突然间老了整整五十岁,每个人都变了。
明明身处险境,可我们还是一副半半吊吊的样子,好像眼前的危险和我们一点关系都没有似的。
每个人的心里,都有种说不出的沉稳和平静。
吴林沉思了一阵子,最终还是放弃了他的狙击枪,虽然枪带还挎在肩上,可他已经退出了枪膛里的子弹,并撤掉了弹夹。
接下来我们刻意放慢了脚步,逐渐适应着如今这副苍老的身体,渐渐地,我发现自己体内一直有念力在不停流转,李淮山之前一直驼着的背,也慢慢直了起来。
等完全适应了这副身骨,我才开口问吴林:“四重空间的支点在什么地方?”
吴林斜着眼睛看我:“你老糊涂了?我不是说了么,上次我进来的时候被仙蛊挡住,没能找到支点。”
我说:“我没糊涂,我知道你上次没找到支点。”
吴林:“那你还问。”
我说:“没见到,并不能说明你不知道它在哪。”
吴林皱着眉头沉思了小片刻,才开口道:“应该就在这条墓道的尽头,不过这只是我的推测,上一次我被仙蛊挡住,就赶紧走了,没再继续深入。”
李淮山在一旁插上了话:“我估摸着吧,在仙蛊栖身的地方,应该有不少野蛊,野人王和那个浑身是脸的东西应该也在那守着。”
“血灵。”吴林提醒了这么一句。
李淮山没明白他的意思:“什么血?”
吴林:“血灵,之前和野人王一起出现的东西,叫做血灵。”
李淮山愣了一下,接着就甩给吴林一个大大的白眼:“就你懂的多行了吧?”
我怕这两个人又吵起来,就把话头抢了过来:“咱们得提前凝炼念力了,等到野蛊出现再动念,可能来不及。”
李淮山点点头,表示赞同。
不过接下来,我们就发现,提前凝练念力,根本就是多此一举,二十岁的我要想凝练出念力,必须先精心,再感应周围的炁场变化,调动浑身气血,压一口气入丹田,才能将念力慢慢凝聚起来,可对于七十岁的我来说,凝练念力,不过就是动一动心思的事。刚刚有了凝神出念的心思,丹田中就有精纯念力极速凝聚起来,而在这口念力中,依旧带着幽冥通宝上的磅礴阴气。

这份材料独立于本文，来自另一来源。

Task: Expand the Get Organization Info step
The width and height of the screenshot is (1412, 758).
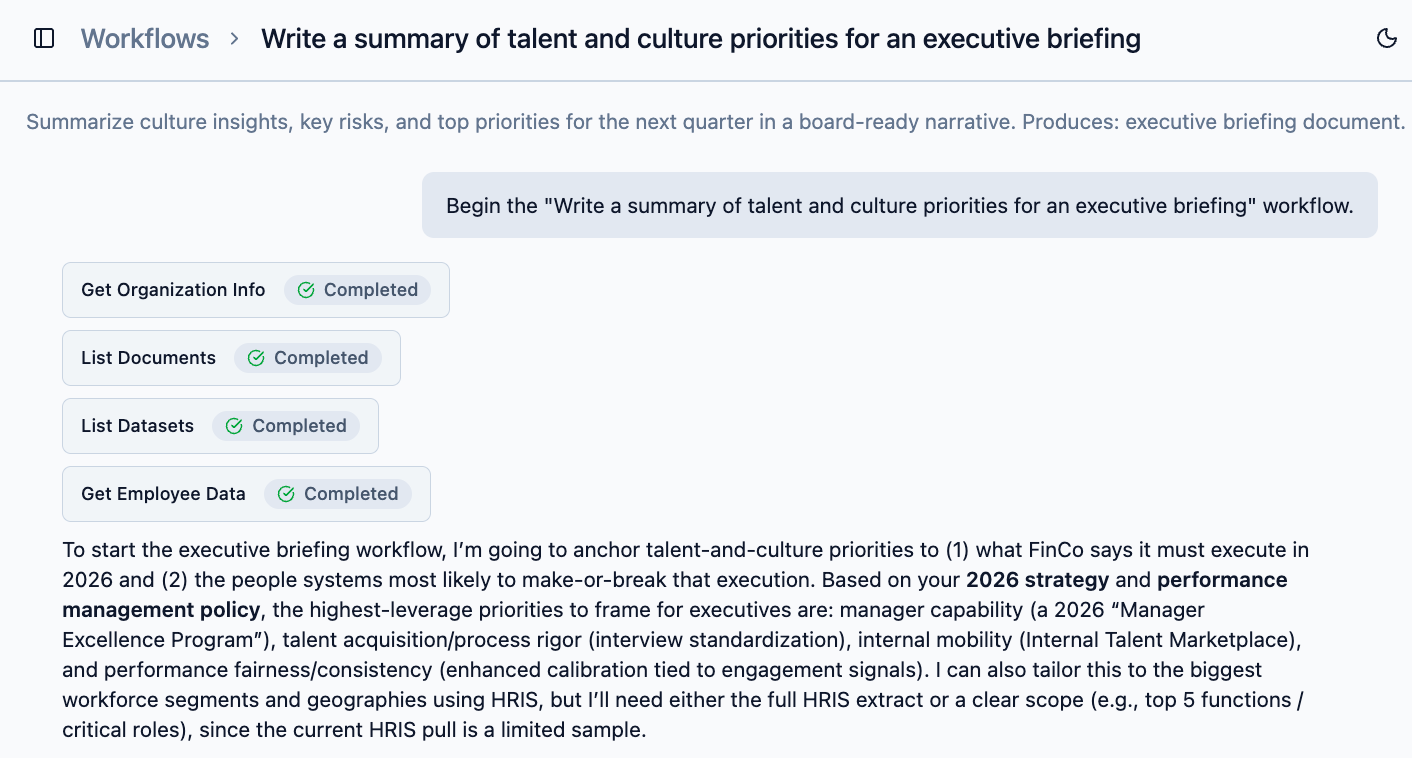Action: (x=173, y=290)
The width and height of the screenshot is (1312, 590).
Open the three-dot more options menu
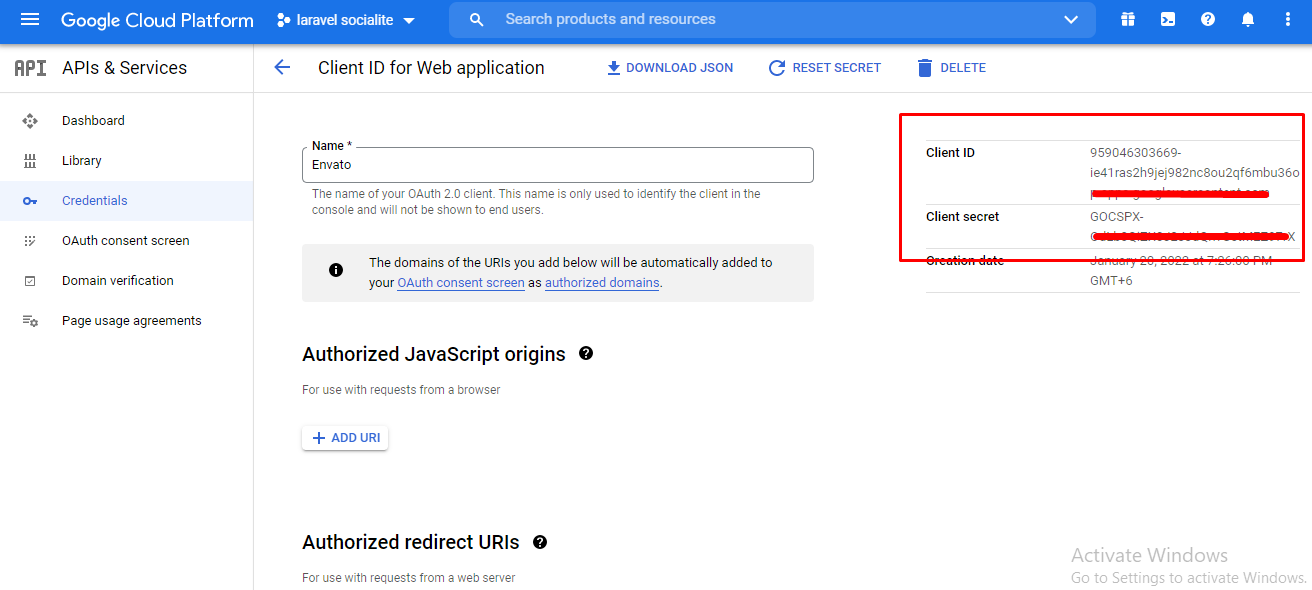coord(1288,20)
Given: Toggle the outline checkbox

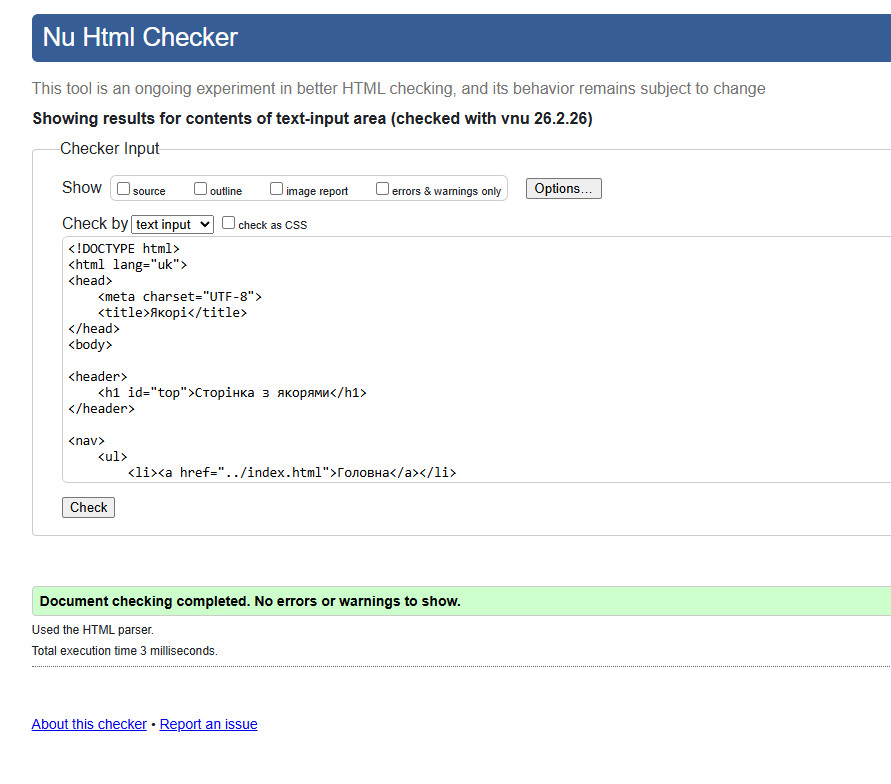Looking at the screenshot, I should [x=200, y=189].
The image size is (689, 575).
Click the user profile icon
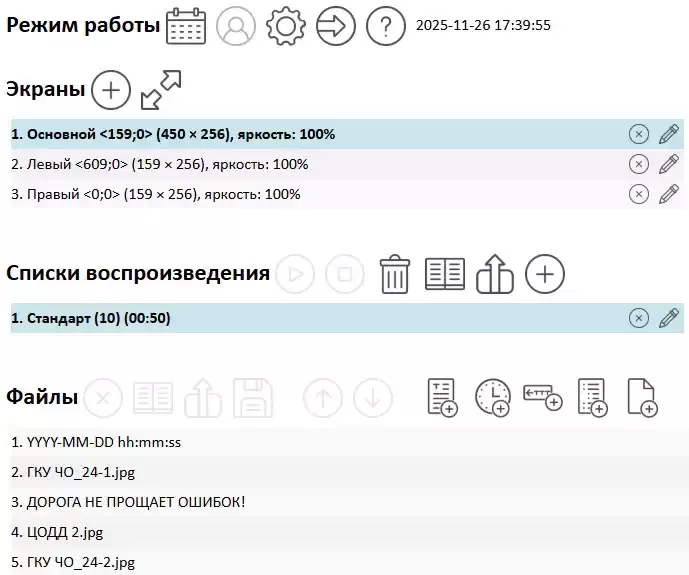[x=236, y=26]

李淮山和我一样,也是瞬间就在丹田中凝出的精念,他顿时笑了笑,一脸的轻松。
吴林身上的灵韵还是很强盛,但他显然不知道这股灵韵到底该怎么用。
经历了大约两个小时的路程,一直没有现身的野蛊,终于愿意露面了。
当时我正将手放在口袋里,一边把玩着衣兜里的幽冥通宝,一边在记忆中仔细翻腾着,想弄明白另外两枚古钱到底是怎么来的,可翻腾来翻腾去,都没有任何头绪。
就在我心中变得有些烦闷的当口,左手边的石壁中突然传来一阵“咔嚓咔嚓”的碎响。
我们三个同时停了下来,朝着墙面上观望。
那声音变得越来越清晰,渐渐的,墙面上的青砖也出现了龟裂,裂缝越来越大,壁面也隆起了一个足有胸口大小的包。

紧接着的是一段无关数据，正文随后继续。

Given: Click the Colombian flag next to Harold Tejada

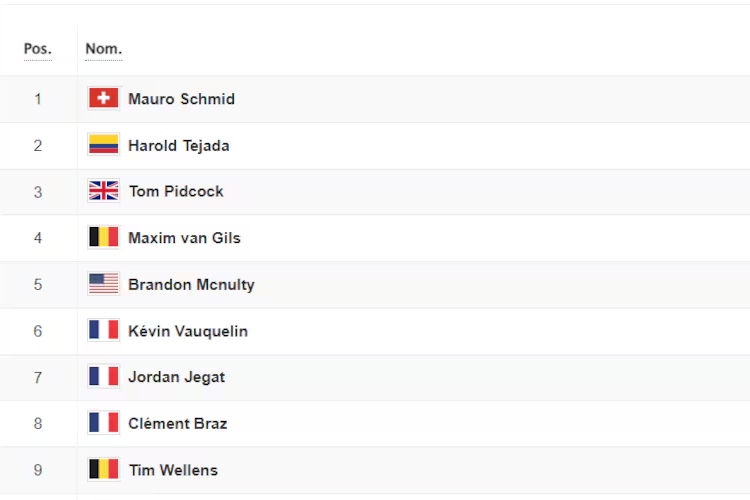Looking at the screenshot, I should [x=103, y=144].
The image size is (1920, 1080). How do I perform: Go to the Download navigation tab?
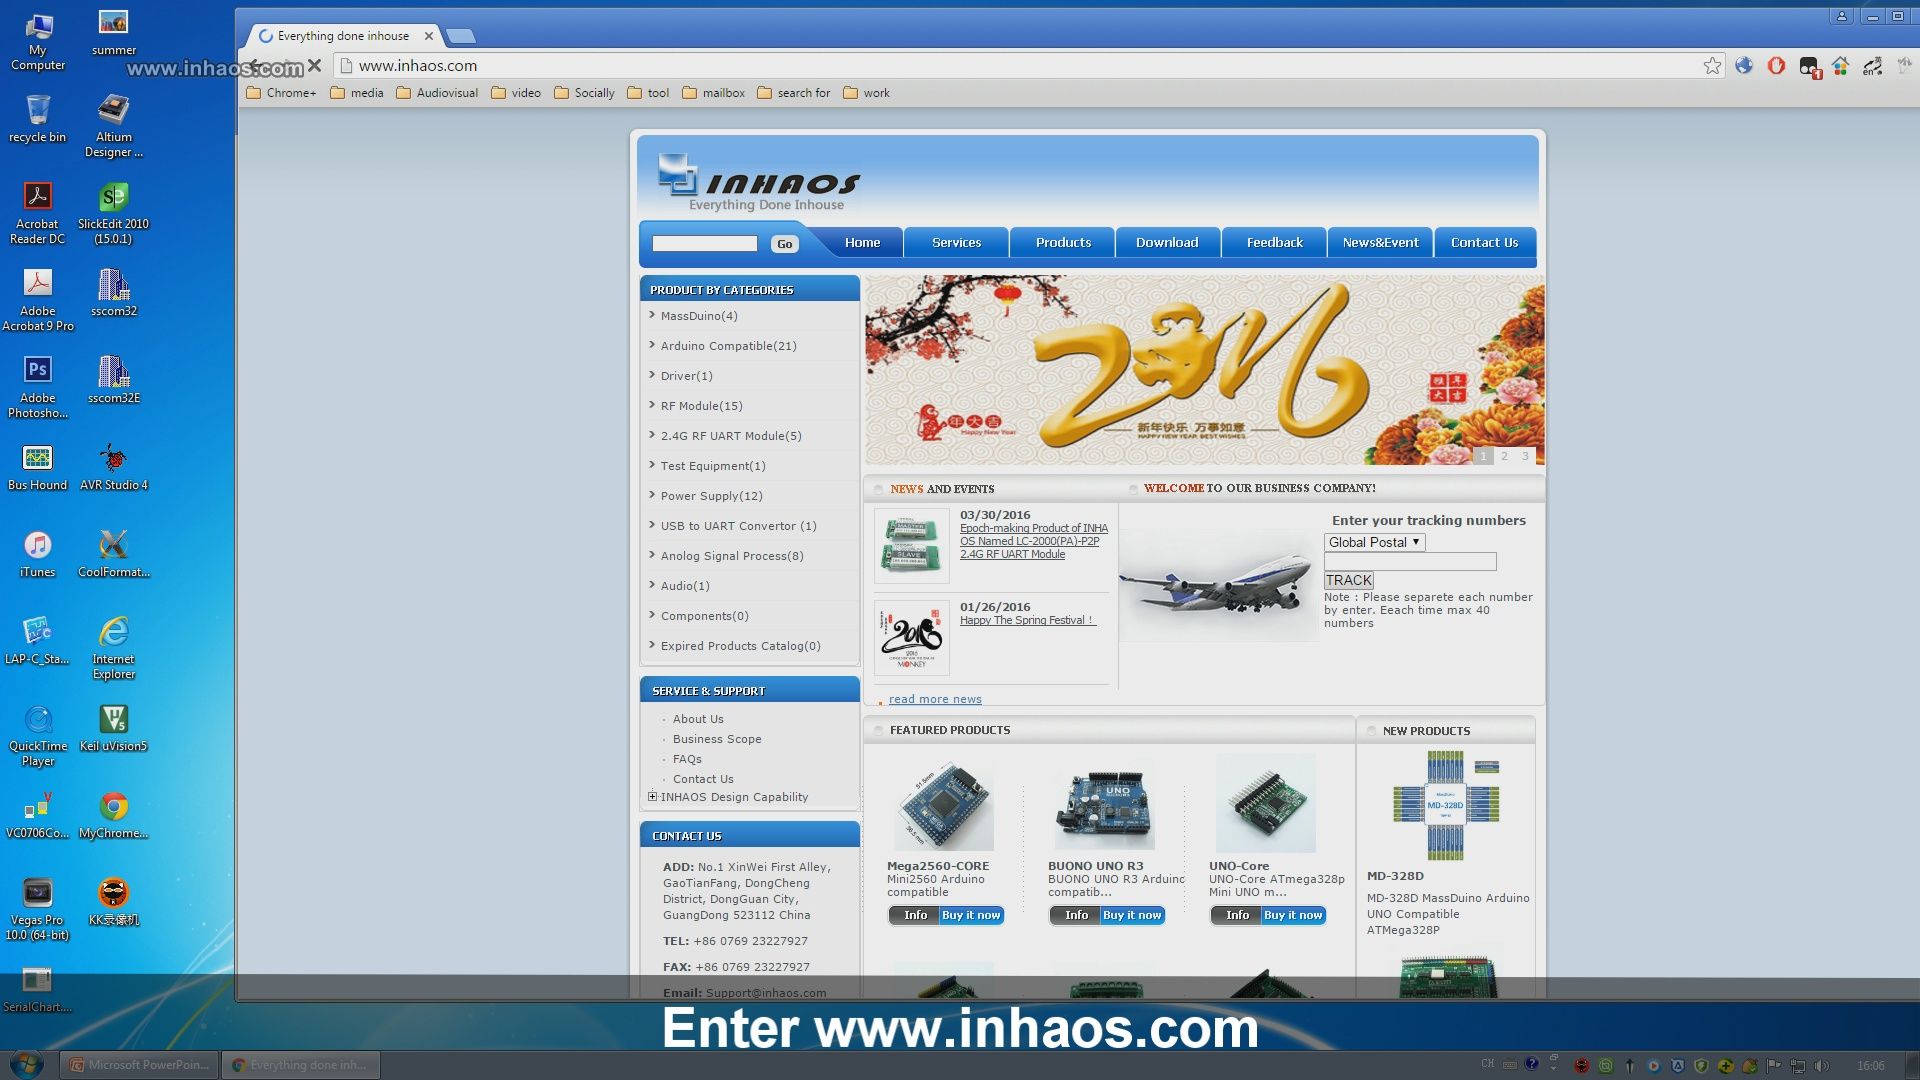point(1167,243)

李淮山盯着墙上的裂缝,十分悠闲地问我:“咱们该怎么对付野蛊呢?”
我说:“蛊物大多阴阳失衡,如果它们身上的阴气更强,就用阳气来镇住它们,反之就用阴气。”
李淮山仰着头,用力思索了一阵子,随后点点头:“那就用阴阳变卦吧,墙里头的野蛊,好像有些带着阳毒,有些带着阴毒,用阴阳变卦方便一点。”

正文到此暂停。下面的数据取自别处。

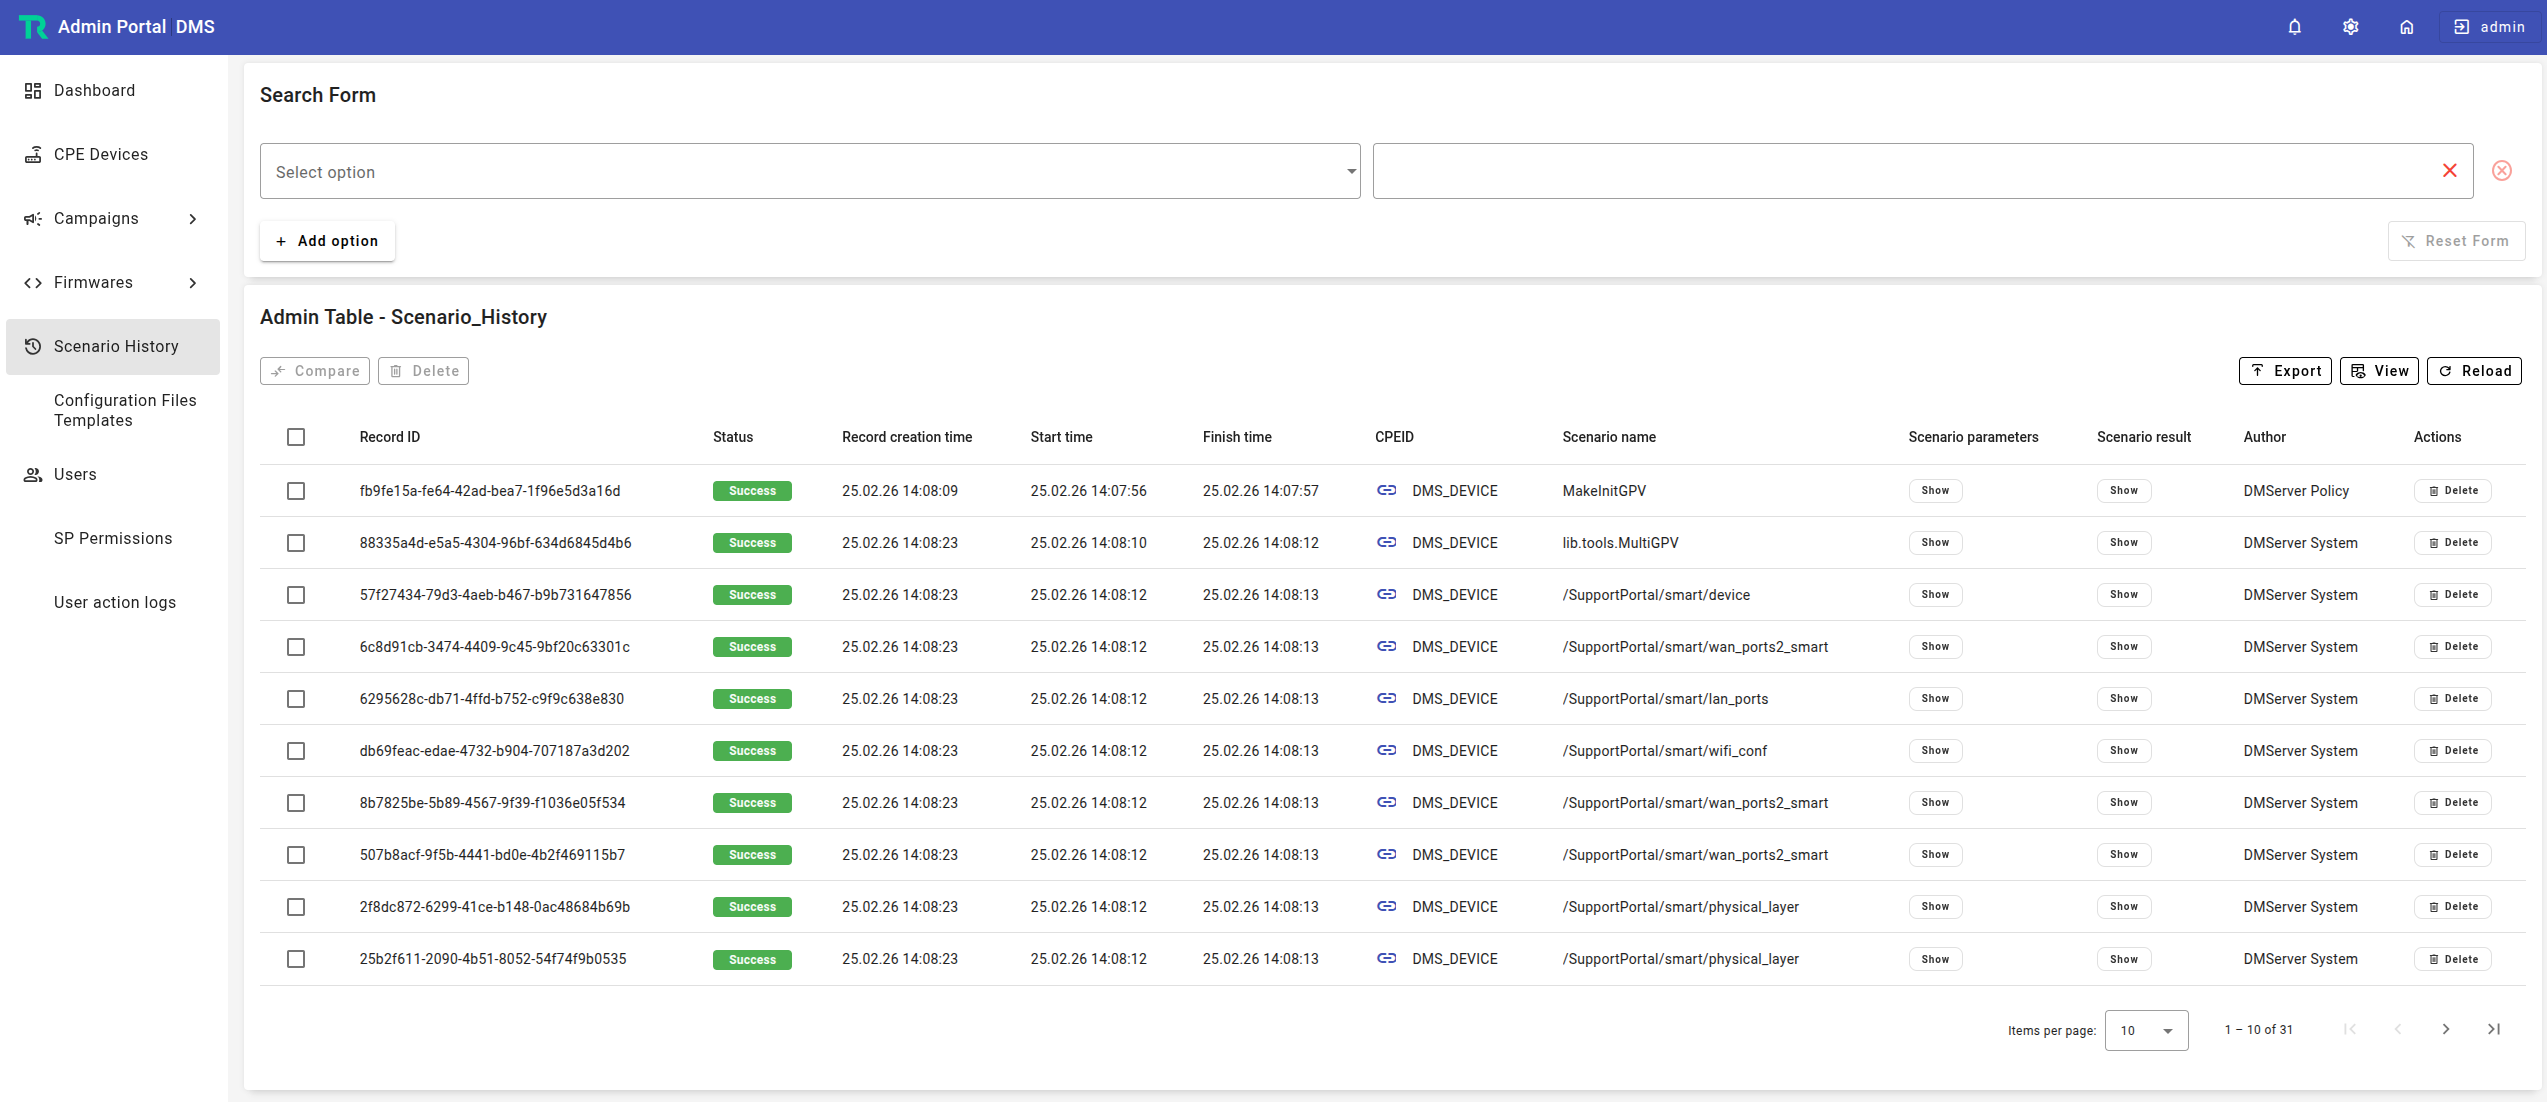Show scenario parameters for MakeInitGPV row

pos(1935,491)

这时候墙壁上已经破开了一个洞口,眼瞅着野蛊就要破石而出。
我却依然有闲心问李淮山:“你怎么知道阴阳变卦,我把玄牝三卦传给你了?”
李淮山撇了撇嘴:“好像是。”
我简短地“哦”了一声,随后就凝练出念力,并挪动脚尖,在地上划出九道卦爻辞。
在玄牝三卦中,大乾阳卦和小坤阴卦在施展的时候都很方便,一个是九道阳爻,一个是九道阴爻,唯独阴阳变卦的卦形非常不固定,算起来,总共有五百一十六种卦形,至于什么时候用什么形,只能是具体问题具体分析,说白了就是靠经验来合卦。
此时我在地上划出来的阴阳变卦,就是有震、巽、兑三种卦形来合的,说实话我也不知道为什么要这样合卦,只是觉得,若想对付墙壁另一侧的野蛊,这种卦象最合适不过。
等石墙上的口子完全被冲破的时候,我和李淮山都催动了变卦,一时间,墓道里的炁场变得非常杂乱,阴气和阳气毫无规律地掺杂在一起,不断盘动。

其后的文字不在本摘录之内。